After being introduced to the Swedish investment community, Linnéa started blogging about investing herself. When she later moved to Denmark, she naturally searched for the same networks of women, “but I wasn’t able to find any, and that’s why I decided to start my own,” she says.
Linnéa started a Facebook group and began hosting investment events for women. At an event, Ann-Christina Lykke Motzfeldt showed up. Like Linnéa, Ann-Christina had been searching for investment communities for women but with no luck. “When I stumbled upon Linnéas Facebook group I felt like it was exactly what I had been looking for. I went to one of the events and we hit it off right away. We started talking about cooperating and eventually that led to us starting the company together.” Ann-Christina tells.
A Domino Effect
Through the project, Ann-Christina hopes to strengthen women's confidence and clear up some ingrained gender roles.

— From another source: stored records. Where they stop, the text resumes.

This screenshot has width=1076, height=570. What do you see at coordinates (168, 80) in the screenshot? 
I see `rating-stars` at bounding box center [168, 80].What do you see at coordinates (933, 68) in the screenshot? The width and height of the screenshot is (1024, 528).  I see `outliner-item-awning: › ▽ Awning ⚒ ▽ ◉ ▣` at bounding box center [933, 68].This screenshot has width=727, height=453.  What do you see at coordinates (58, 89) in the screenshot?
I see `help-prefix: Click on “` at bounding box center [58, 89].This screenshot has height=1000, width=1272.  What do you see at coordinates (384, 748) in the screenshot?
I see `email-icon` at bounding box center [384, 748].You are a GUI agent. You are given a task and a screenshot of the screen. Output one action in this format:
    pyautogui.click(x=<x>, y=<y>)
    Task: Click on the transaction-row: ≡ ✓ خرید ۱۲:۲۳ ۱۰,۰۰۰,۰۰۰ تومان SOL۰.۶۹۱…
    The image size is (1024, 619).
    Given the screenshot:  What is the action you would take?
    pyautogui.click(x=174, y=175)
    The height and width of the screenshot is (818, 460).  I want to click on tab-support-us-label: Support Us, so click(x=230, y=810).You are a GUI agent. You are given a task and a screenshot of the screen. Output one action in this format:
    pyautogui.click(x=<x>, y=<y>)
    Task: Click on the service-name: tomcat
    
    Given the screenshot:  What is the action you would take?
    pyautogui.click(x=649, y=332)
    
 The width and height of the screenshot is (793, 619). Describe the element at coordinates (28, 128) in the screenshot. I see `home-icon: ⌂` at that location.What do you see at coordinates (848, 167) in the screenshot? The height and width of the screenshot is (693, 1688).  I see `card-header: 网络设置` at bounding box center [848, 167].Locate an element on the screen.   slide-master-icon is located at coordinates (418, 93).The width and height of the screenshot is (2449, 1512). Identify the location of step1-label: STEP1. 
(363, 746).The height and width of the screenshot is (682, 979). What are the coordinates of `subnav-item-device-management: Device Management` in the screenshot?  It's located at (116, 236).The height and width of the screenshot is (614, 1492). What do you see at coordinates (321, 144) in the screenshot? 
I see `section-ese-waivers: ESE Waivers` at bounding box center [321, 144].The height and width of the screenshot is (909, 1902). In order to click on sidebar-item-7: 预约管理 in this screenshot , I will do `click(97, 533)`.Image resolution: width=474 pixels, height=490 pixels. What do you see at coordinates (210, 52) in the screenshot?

“The male in the household has historically made the bigger financial decisions in the family. This has made women a little less confident when it comes to dealing with these issues. But we need to discover that we can do this too, and the more female investors we encounter the more common and less scary it becomes.”
In reality, confidence shouldn’t be an issue. Only nine percent of women believe they are superior investors to men. This would make sense if men were better at investing than women. But they aren't, studies show, and the insecurity that women harbor when it comes to money might also be the reason why only 41 percent of American women invest compared to 55 percent of men.
This gap is tied to a more general gender inequality Ann-Christina explains: “On average men still get paid more than women. They therefore have more money to spare. When you have spare money, you might become a little more risk-tolerant and investing might seem less scary. For women, who in general don't have as much money to spare, investing the ones you have is a bigger decision since losing what you invest will have a greater impact. But if only men invest, the wealth gap will grow even further during a lifetime, which for instance can lead to women having fewer means when retiring.”
Making women aware of their abilities and investment options can help close a more general wealth gap. Ann-Christina admits that even though Moneypenny and More didn’t start out as a feminist project, it has grown in that direction. “I wouldn’t have described Moneypenny as feminist in the beginning, but today I believe it is. What we wish to do is to create equal opportunity for men and women. If that is feminism, then so are we.”